Monday, June 4, 2007

Democrat debate

"Let me share with all y'all somethin' I've never shared with nobody before!"

John Greenleaf Whittier said: "For of all sad words of tongue or pen, The saddest are these: 'It might have been!'"

Apparently John Greenleaf Whittier didn't see the Democrat debate last night. Because...

"The War on Terror war is a political slogan, a bumper sticker, that's all it is." (John Edwards)


"Bill Clinton is needed in the Middle East." (Bill Richardson)

...are some sad, funny, yet pee-your-pants scary words.

I'm sure there were more, but I was in and out of the room when it was live and our DVR missed chunks early and later on.

I did catch Dennis Kucinich's open call for Socialism in health care, Chris Dodd flipping out every five minutes in a Ron Paul-like bid to be noticed, and a rousing debate on what the Democrat field considers the biggest challenge facing America -- discrimination against gays in the military. Because were losing way too many Arabic translators through "don't ask, don't tell," said Clinton.

Quite the Twilight Zone situation when Joe Biden is the least insane dude in the room -- Hillary included. (No insult. Hillary's testosterone levels are five times John Edwards', and she'd be the first to tell you.) Though I did enjoy Biden's tales of riding along with every military unit in action from Tora Bora to Baghdad. I half expected to hear about the time he road a MOAB bomb rodeo-style into Afghanistan like Slim Pickens.

I actually feel really good about 2008 after seeing this titanic display of disconnect with reality. I just don't see America falling for it. We're suckers, but God help us if we're this dumb. As down as I am on empty-suit John McCain, even he comes off genuine after this.

P.S. -- John Edwards is running neck and neck with Hillary for "Most Likely to Irreparably Damage the Country" after this news last week. Because anyone who can creep out John Kerry is bad medicine.
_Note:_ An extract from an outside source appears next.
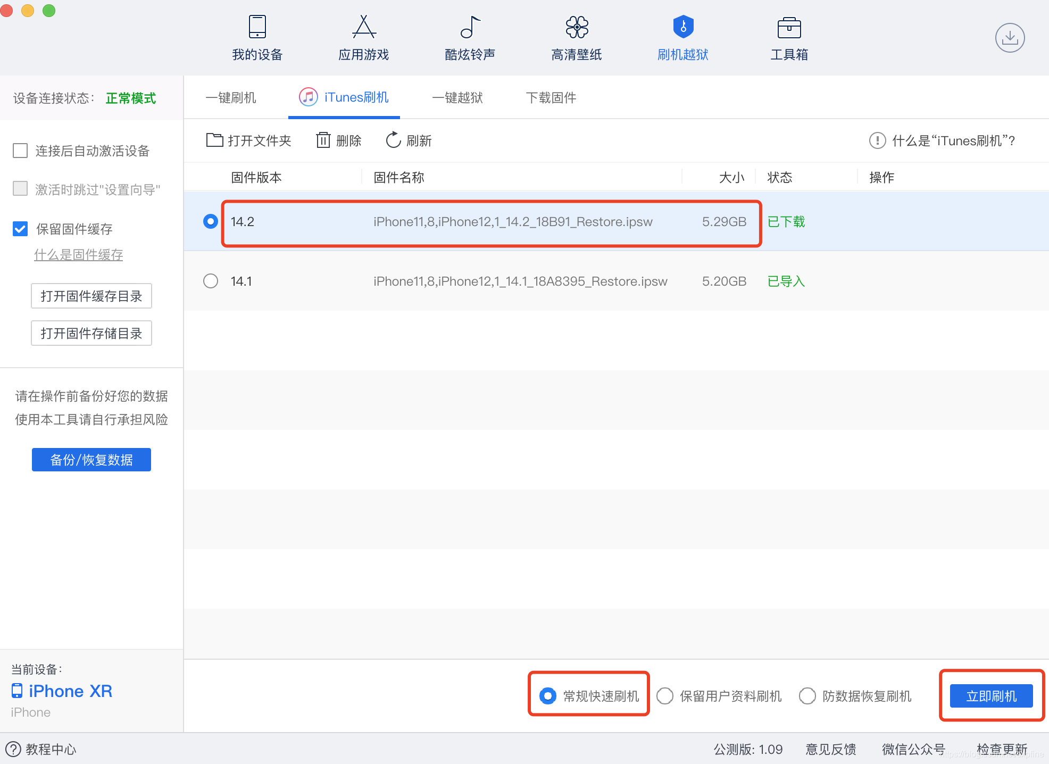This screenshot has width=1049, height=764.
Task: Switch to 一键越狱 tab
Action: pos(457,98)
I'll quote The New Republic's article to make it credible to my liberal readers. Speaking is Bob Shrum, "the famed consultant to a string of Democratic presidential candidates, including Al Gore in 2000 and John Kerry in 2004." From his forthcoming book, No Excuses: Concessions of a Serial Campaigner.
"[Kerry was] even queasier about Edwards after they met [to discuss teaming up for '04]. Edwards had told Kerry he was going to share a story with him that he'd never told anyone else--that after his son Wade had been killed, he climbed onto the slab at the funeral home, laid there and hugged his body, and promised that he'd do all he could to make life better for people, to live up to Wade's ideals of service. Kerry was stunned, not moved, because, as he told me later, Edwards had recounted the exact story to him, almost in the exact same words, a year or two before--and with the same preface, that he'd never shared the memory with anyone else. Kerry said he found it chilling, and he decided he couldn't pick Edwards unless he met with him again..."
Kerry, of course, was ultimately cool with having a nutter like Edwards aboard.

Republican debate is Tuesday night, 4 p.m. PST.